Instruções da tarefa. Edite o trecho do texto sobre a abordagem dos guardas, começando em "Um vídeo registrado" e terminando em "conhece o rapaz.", e reescreva-o com "adolescente" substituído por "jovem".

Um vídeo registrado por moradores gravou parte dessa abordagem contra um adolescente de 17 anos. Ele aparece deitado no chão e dois guardas o chutam enquanto a população se revolta aos gritos. Ana aponta que a abordagem aconteceu ao lado da sua casa, mas não conhece o rapaz.

“Eu tentei entrar para casa, mas a fumaça [de bomba de gás], estava tudo entrando por baixo do meu portão que é fechado, mas tem uma grade no muro e eles atiraram por essa grade dentro do meu portão”, denuncia. “Os meus filhos ficaram apavorados, a minha nora gritando, e eles [guardas] atiraram pela grade, foi muito próximo. Eu estava segurando o portão com medo dos meus filhos saírem para a rua e serem atingidos e gritando para pararem de fazer aquilo com o menino.”

Ana tem ferimentos de bala de borracha no ombro, nos braços, nas costas e na panturrilha. “Eu acho que eles [GCMs] se sentiram no poder de colocar a arma na grade do meu portão e atirar como estavam fazendo com o pessoal da rua e me atingiram”. Ela aponta que ainda teve prejuízo material: “A bomba atingiu o meu telhado e fez um buraco”.

Da esquerda para a direita: uma das balas de borracha recolhidas por moradores e telhado da casa da moradora que denuncia ter sido quebrado após guarda disparar bomba | Fotos: Arquivo pessoal

Outro morador de 25 anos também foi baleado no braço e na altura do ombro. A mulher afirma que uma grávida e um bebê de quatro meses passaram mal com a fumaça de bomba de gás lacrimogêneo. “A criança ficou com falta de ar porque a fumaça entrou para dentro da casa desse vizinho e eles levaram o bebê para o hospital”, denuncia. “Não saí de casa porque fiquei com medo de acontecer algo pior”.

Ana foi levada pelo irmão à Unidade de Pronto Atendimento (UPA) Campo dos Alemães e foi medicada. Ela também registrou um boletim de ocorrência por lesão corporal no 3º DP de São José dos Campos e fez exame de corpo de delito. Não conseguiu identificar os guardas, mas fotografou duas viaturas com as inscrições 3014 e 3025.

Entradas da coleção
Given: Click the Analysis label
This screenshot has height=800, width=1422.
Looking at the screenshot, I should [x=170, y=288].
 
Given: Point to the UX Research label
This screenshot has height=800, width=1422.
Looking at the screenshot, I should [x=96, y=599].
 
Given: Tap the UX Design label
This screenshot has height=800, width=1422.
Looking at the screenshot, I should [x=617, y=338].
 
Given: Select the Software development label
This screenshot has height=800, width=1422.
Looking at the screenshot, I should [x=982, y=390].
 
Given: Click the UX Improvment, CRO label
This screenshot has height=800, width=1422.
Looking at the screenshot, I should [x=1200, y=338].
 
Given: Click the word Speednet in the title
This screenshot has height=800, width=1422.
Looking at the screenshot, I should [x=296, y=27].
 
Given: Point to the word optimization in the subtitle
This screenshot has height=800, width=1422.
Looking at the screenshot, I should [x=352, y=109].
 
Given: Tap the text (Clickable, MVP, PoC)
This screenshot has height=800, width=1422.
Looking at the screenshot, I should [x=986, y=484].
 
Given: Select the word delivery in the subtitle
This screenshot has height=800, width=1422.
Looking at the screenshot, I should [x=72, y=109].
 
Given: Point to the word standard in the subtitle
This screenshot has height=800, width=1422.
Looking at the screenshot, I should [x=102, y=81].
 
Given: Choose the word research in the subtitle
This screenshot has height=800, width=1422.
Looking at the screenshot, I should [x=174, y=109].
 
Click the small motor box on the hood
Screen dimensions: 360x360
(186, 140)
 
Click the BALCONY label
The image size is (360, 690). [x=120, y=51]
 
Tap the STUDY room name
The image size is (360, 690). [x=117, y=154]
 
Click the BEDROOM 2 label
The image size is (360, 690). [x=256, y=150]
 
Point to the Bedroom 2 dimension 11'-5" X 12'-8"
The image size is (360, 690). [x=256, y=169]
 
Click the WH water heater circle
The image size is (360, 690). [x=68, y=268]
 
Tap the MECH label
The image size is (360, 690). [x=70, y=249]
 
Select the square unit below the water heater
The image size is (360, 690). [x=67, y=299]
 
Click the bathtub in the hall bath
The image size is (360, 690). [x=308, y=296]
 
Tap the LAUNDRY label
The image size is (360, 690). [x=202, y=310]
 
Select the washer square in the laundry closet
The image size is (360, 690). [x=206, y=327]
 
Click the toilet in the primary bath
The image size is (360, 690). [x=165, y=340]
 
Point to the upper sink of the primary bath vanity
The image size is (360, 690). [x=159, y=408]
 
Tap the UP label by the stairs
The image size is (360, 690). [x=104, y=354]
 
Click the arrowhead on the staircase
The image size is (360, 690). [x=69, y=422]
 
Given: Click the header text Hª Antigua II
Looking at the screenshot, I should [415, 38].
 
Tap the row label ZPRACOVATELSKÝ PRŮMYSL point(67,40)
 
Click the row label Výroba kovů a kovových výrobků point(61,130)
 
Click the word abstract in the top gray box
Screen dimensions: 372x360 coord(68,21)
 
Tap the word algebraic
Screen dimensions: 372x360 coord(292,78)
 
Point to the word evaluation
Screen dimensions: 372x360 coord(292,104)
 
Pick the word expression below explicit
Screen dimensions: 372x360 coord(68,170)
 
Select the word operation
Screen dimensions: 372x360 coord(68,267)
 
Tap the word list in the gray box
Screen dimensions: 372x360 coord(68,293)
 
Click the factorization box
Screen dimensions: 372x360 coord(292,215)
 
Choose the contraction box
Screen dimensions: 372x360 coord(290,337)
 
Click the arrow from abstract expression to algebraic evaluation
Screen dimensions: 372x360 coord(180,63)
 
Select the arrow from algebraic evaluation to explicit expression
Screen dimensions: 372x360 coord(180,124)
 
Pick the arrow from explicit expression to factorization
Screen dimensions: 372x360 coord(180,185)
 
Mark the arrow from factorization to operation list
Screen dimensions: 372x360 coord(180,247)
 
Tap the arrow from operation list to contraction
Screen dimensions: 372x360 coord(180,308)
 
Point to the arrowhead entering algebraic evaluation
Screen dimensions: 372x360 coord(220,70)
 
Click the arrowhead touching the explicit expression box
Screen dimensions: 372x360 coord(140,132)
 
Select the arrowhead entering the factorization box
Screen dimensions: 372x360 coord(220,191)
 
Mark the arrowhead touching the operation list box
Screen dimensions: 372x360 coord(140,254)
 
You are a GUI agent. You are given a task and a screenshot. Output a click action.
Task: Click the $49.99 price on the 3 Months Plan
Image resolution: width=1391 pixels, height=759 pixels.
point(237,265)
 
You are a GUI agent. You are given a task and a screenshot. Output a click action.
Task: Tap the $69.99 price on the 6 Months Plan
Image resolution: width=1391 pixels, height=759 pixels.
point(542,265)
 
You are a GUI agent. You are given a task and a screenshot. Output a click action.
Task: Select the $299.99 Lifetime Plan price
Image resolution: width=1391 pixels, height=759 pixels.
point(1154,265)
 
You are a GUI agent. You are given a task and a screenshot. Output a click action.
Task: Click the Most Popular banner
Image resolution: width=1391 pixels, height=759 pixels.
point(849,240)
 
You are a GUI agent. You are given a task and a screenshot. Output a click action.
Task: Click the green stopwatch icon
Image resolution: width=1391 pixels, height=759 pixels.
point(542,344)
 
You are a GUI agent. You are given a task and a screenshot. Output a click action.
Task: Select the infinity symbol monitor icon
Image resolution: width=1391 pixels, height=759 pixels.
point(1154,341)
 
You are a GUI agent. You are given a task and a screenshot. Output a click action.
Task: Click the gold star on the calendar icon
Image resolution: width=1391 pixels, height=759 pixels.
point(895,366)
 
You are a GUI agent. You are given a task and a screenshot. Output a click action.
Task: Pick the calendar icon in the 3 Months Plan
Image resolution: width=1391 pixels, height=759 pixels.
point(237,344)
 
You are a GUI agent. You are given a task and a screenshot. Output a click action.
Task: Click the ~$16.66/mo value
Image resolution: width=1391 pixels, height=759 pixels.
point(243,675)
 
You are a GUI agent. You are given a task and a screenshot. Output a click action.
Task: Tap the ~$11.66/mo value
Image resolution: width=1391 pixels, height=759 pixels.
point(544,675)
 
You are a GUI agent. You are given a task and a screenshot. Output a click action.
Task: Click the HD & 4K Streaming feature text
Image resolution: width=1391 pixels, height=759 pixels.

Solução comentada.
Um vídeo registrado por moradores gravou parte dessa abordagem contra um jovem de 17 anos. Ele aparece deitado no chão e dois guardas o chutam enquanto a população se revolta aos gritos. Ana aponta que a abordagem aconteceu ao lado da sua casa, mas não conhece o rapaz.